Telecom Investments (Mauritius) has invested in the Indian telecom market in the
past. Industry sources say NRI entrepreneur C Sivashankaran, who sold Aircel to
Telecom Malaysia for $1 bn in 2006 and Barista Coffee chain to Italy's Lavazza
for $125 mn, may be behind this company.
The company has some big promises for consumers. In a letter to
DoT, it expressed its ability to offer local call at 30 p/min for up to ten
years, without ever changing its tariff plans. "We will roll out services
within six months of getting spectrum. We'll offer services through latest
Femtocell, Picocell, and frequency-hopping technology," says Santhosh
Robert, director, STel.
Femtocells and Picocells are small home base stations being used
for providing cellular coverage where conventional coverage is low. According to
ABI research they will attract more than 10 crore users in the next 5 years
globally. This Femtocell base stations once installed in homes or buildings will
hook up to a broadband connection to improve network coverage indoors. Many
operators globally have already started trials. The business proposition is that
these technologies would help operators in saving huge amount of money from
having upgrade to wired connections to homes and buildings getting low signal
coverage. Also, this will help operators push rich media services onto mobile
users. Indian operators are saying that they are waiting this to happen and if
this becomes successful, they will definitely follow.
Though STel is set to cater to all categories of customers, it
will mainly focus on rural India. "Our main focus areas would be the rural
market and empowering the developing community, particularly women," says
Robert. This company has earmarked an initial investment of Rs 10,000 crore for
its telecom service rollout.
Datacom
A $5 bn company and Indian consumer electronics major Videocon group has
also got pan-India license through its affiliate Datacom. A recent company
release says that it would launch its mobile service by the end of this year.

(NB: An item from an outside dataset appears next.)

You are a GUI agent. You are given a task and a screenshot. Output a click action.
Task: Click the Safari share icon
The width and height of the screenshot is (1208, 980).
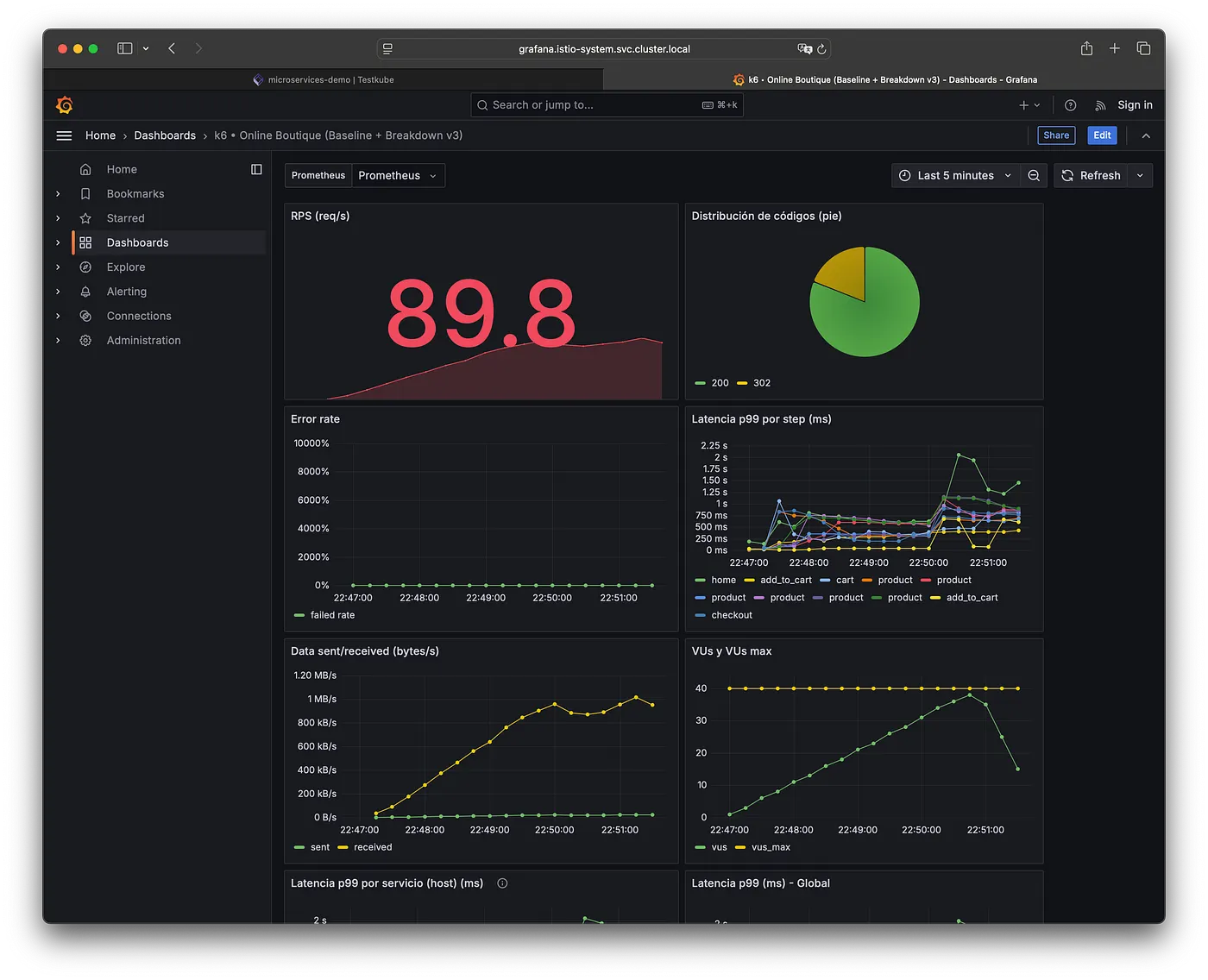click(x=1086, y=48)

What gives the company this much of confidence is perhaps its association with
US telecom major Verizon. Verizon Business holds a 74% stake in the joint
venture, called Verizon Communications India. Verizon Business already holds an
NLD/ILD license in India.
If Videocon selects Verizon for the mobile venture, then Datacom's
search for a telecom domain expert is over. The company also says that a number
of local and global banks and financial institutions have expressed interest in
providing fund, non-fund, and service based support to the project. But from a
recent release by the company where it said that they are looking at 10 mn
subscribers in 3-4 years time, the Videocon subsidiary Datacom looks quite
pessimistic. Taking into account that India adds nearly 8 mn subscribers per
month and the biggies like Bharti Airtel and Reliance Communications adding
nearly 2 mn per month, an expectation of about 2.5 mn for twelve months doesn't
sound very appealing.
For the new entrants, the biggest challenge is perhaps branding
and marketing of their products. But that doesn't look like a problem for
Videocon. It can push Datacom through its already existing dealer network of
over 10,000 to reach out customers and it is already a well-accepted name in
Indian household. What they need to do is to become more aggressive in pushing
the services into the niche markets and rural India.
Swan Telecom
Anil Ambani-controlled Reliance Communications lists Swan Telecom as one of its
long-term investments in its annual report 2006-07.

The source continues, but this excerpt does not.